Daddy's Daughter: Insights on Our Church Bulletin

Yesterday afternoon, June 12, our church headed out to York Redoubt Park for our annual Sunday School Picnic. If you've never been a part of a Sunday School Picnic (or any church picnic for that matter) and wonder what it's all about, my dad included an excerpt from John Piper's excellent article ("Toward a Theology of Church Picnics") in our bulletin. I thought I'd share it with you.

1. Meeting as a church out-of-doors is an affirmation and celebration of God as creator of the world. (Genesis 1:1; Psalm 19:1). It is fitting that the people of God gather corporately beneath the heavens to hear the proclamation of the firmament. Surely, the sky should join us in worship once a year. The admiration we feel for the Maker of the world is doubled when we exult in it together.

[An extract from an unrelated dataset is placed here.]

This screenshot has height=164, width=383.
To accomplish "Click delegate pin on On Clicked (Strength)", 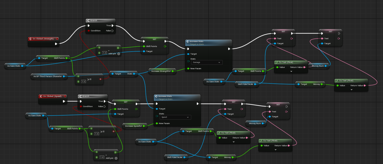I will point(57,39).
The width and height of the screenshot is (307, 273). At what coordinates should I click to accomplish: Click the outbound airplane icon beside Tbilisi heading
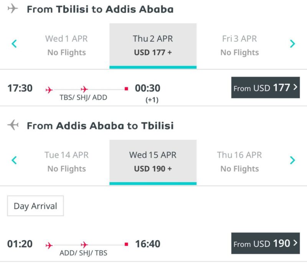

2. Informal togetherness, especially involving recreation, cultivates the unity of God’s people, which we are commanded to maintain (Ephesians 4:3). It does this in three ways.
  1. There is unpressured time for natural, extended conversation—and significant relationships take time.
  2. We are thrown together with people we don’t otherwise talk to. And some of the inevitable walls of separation between groups are penetrated.
  3. We feel a new kinship with people when we see them dressed differently and involved in recreation. For example, some people probably think the pastor is a real dud. But did you know that Noël and I almost won the three-legged couples’ race last year? And I wasn’t wearing a suit! It was like the time I first learned in college that my philosophy teacher cut his own grass—with jeans and a T-shirt!!
We are commanded, “Love one another with brotherly affection” (Romans 12:10). It is much easier to develop affection for a person if you see him tumble in the grass. And of course, this goes for all of you. Stodgy stereotypes need to be broken. Picnics are great for this. It makes for the “family-feel”…and affection.

3. A leisurely afternoon together affirms the need for rest and re-creation. “Come away by yourselves to a lonely place and rest a while,” Jesus said to the weary twelve (Mark 6:31). We are not God. And he invented the Sabbath to remind us of that. It is theologically appropriate that now and then lawn chairs replace church pews.